_What you need to do_
In the answer, each line must appear exactly as in the records, and no picture may appear.

_Data excerpts_
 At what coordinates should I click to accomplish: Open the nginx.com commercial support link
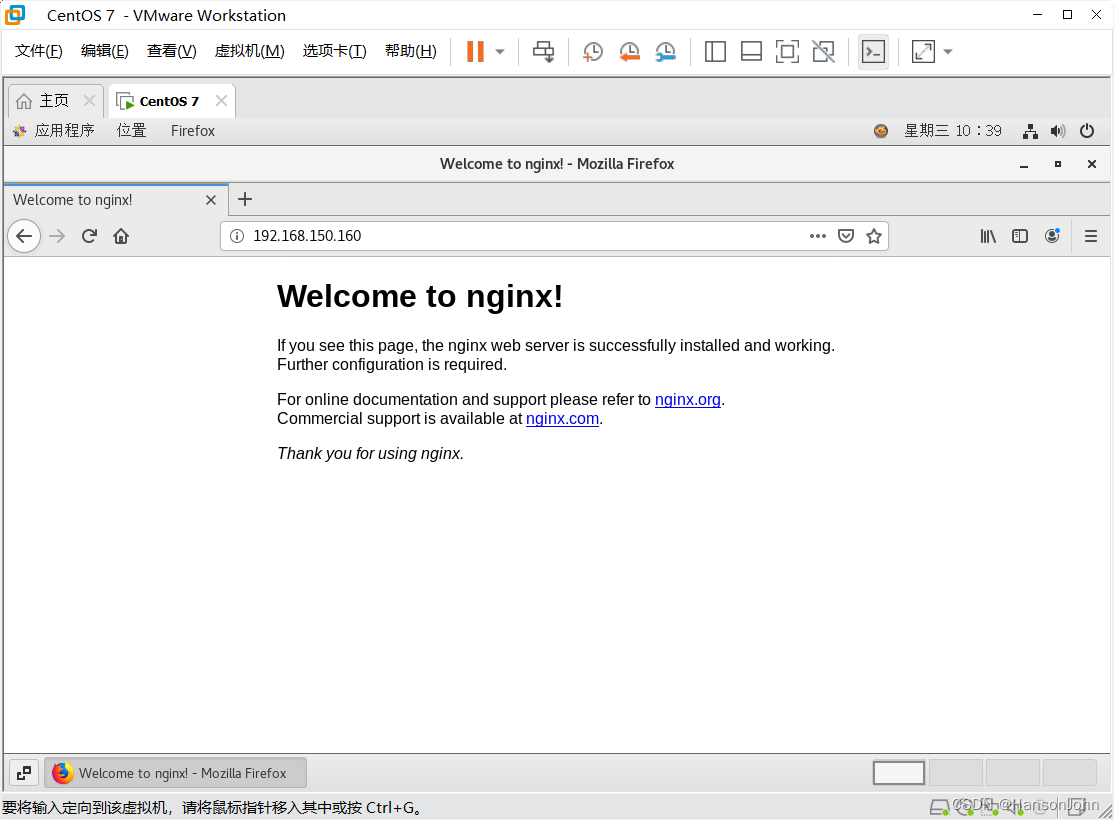(x=562, y=418)
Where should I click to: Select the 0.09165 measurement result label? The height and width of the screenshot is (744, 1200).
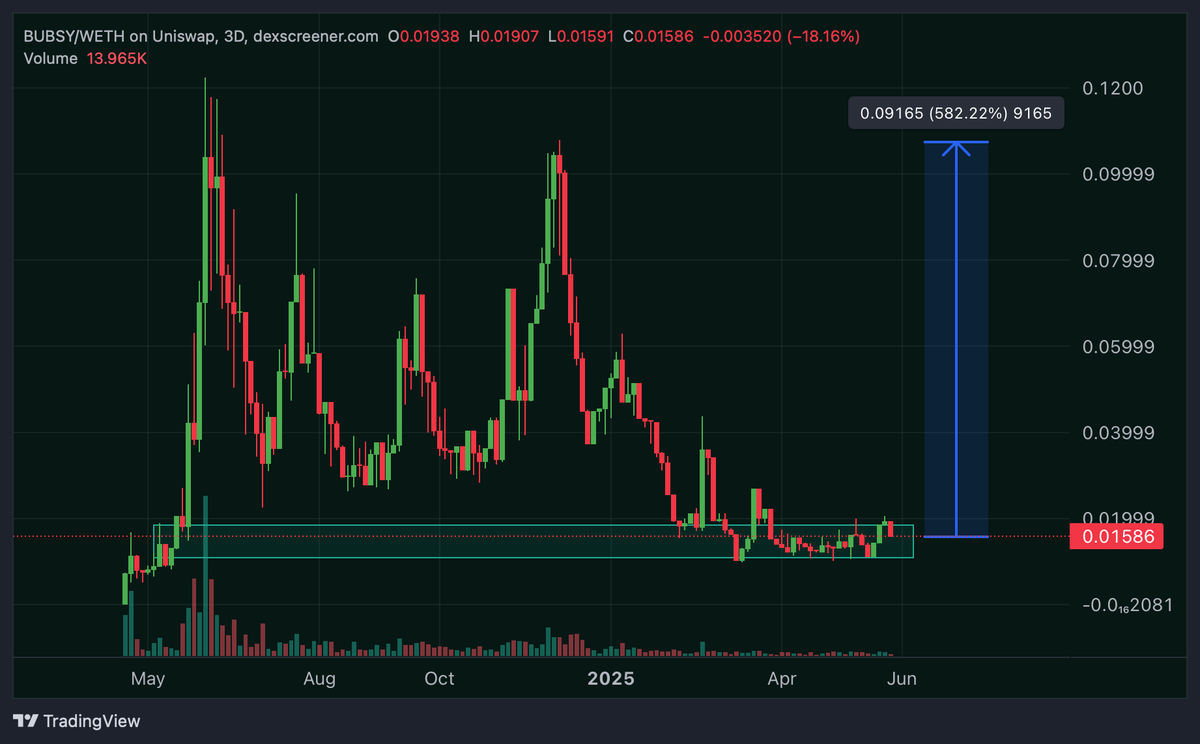click(x=955, y=112)
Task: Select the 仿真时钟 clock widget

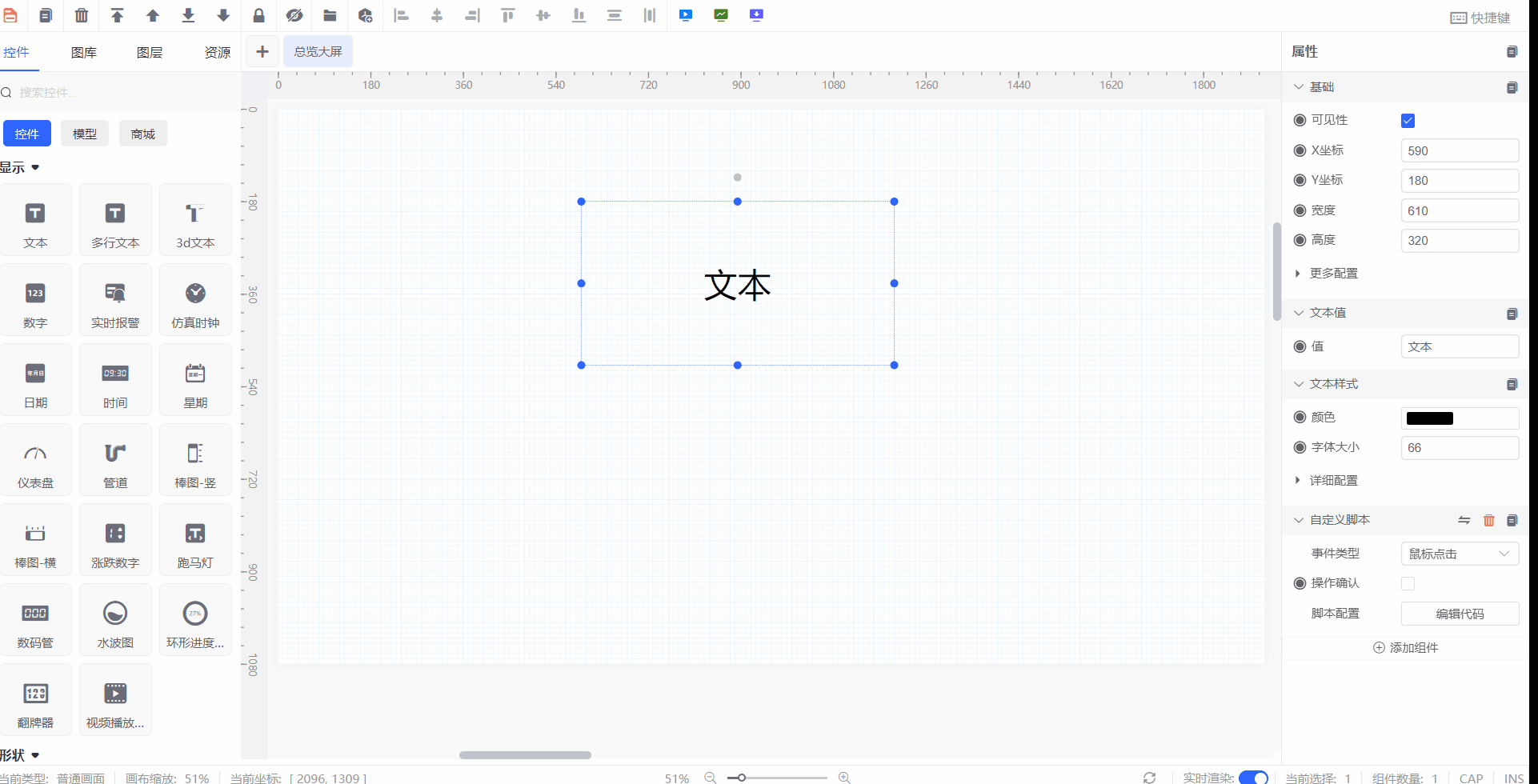Action: [195, 301]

_Written answer_
 At what coordinates should I click to accomplish: Open the nginx.com commercial support link
(x=562, y=418)
Where should I click to: Select the 0.09165 measurement result label? The height and width of the screenshot is (744, 1200).
click(x=955, y=112)
Task: Select the 仿真时钟 clock widget

Action: [195, 301]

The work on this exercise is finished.